Overview

If you’ve paid more than $600 to contractors, lawyers, or rent in the previous year, you might need to file a Form 1099 to the IRS and the recipient. This isn’t a tax you owe, it’s a form the IRS uses to track income that other people need to report.

It’s due by January 31. Most founders learn about the requirement just a few weeks before, which can lead to last-minute stress. A simple system upfront can save you the scramble, but if you’re playing catch-up now, that’s okay.

Filing requirements

Your company needs to file a 1099 if all of the criteria below are met:

  • Paid ≥ $600 to a vendor in the last calendar year
  • Paid by ACH, wire, check, or cash (not credit cards)
  • Paid for services (not goods), including contractors, legal fees, design work, etc.
  • Paid to a vendor with US tax residency
  • Paid to a company that is not a corporation

So the Contract Designer you paid $2,000 via ACH needs a 1099. The $6,000 legal fee paid via credit card does not, since the card processor automatically handles reporting.

Filing deadline

1099s are due by January 31 every year, for filing requirements from the previous calendar year. You’re required to submit the form to both the IRS and the recipient.

If you miss the deadline, there are technical penalties ranging from $60–$330 per form, depending on the size of your business, and the penalties increase the longer the form goes unfiled. We’ve seen that penalties for late filings are uncommon, even for larger startups with significant revenue. That said, we don’t recommend skipping it. Just do your best.

Why 1099s exist

The IRS wants records for earned income so it can accurately collect taxes. When you pay someone via ACH or check, there’s no third-party platform like a payroll or credit card processor to report that income. The 1099 is how the IRS confirms that money changed hands and ensures the recipient reports it as income, and therefore pays taxes.

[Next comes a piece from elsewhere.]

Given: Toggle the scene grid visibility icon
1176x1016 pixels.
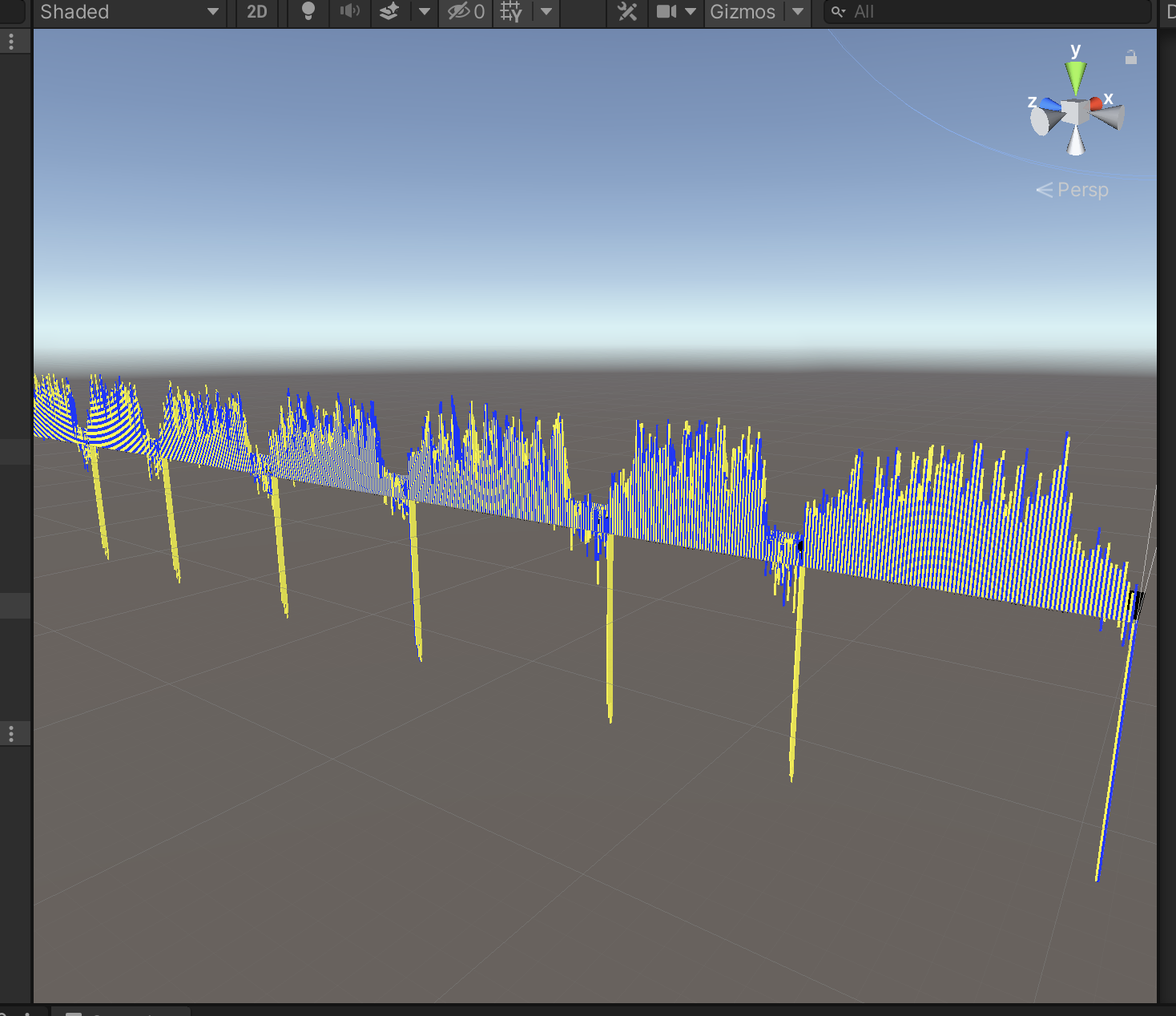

It’s not just busywork since your vendors may actually depend on these forms to file their taxes, especially individual contractors and sole proprietors.

How to file a 1099

If you think you need to file a 1099, here’s what to do:

  1. Collect a W-9 from them to further determine if a filing requirement exists. Sometimes a vendor could be a Corporation or a non-US company.
    • This gives you the contractor’s legal name, tax classification, location, and EIN or SSN. You’ll need all that info to file a 1099.
  2. Once the requirement is confirmed, complete the Form 1099 and submit it to the IRS and the recipient by January 31. Instead of printing and mailing, use a filing service like Track1099 to submit the form to the IRS and the vendor. It’s faster and more secure.

If you’re using Finta, we’ll help you determine which vendors need 1099s and even file for you.

Tips

  • When you’re about to pay a vendor via ACH or check, process it through a tool like Mercury or Ramp, where they collect the vendor’s W-9 before they can get paid. This will remove a huge bottleneck when 1099s are due.
  • Technically, you’re still supposed to file a 1099 with any info you do have. But if a vendor ghosts you and doesn’t provide their W-9, just skip the filing to avoid triggering more IRS confusion while keeping a record of your outreach attempts.

1099s aren’t complicated once you’re organized. Put a process in place and collect W9s early.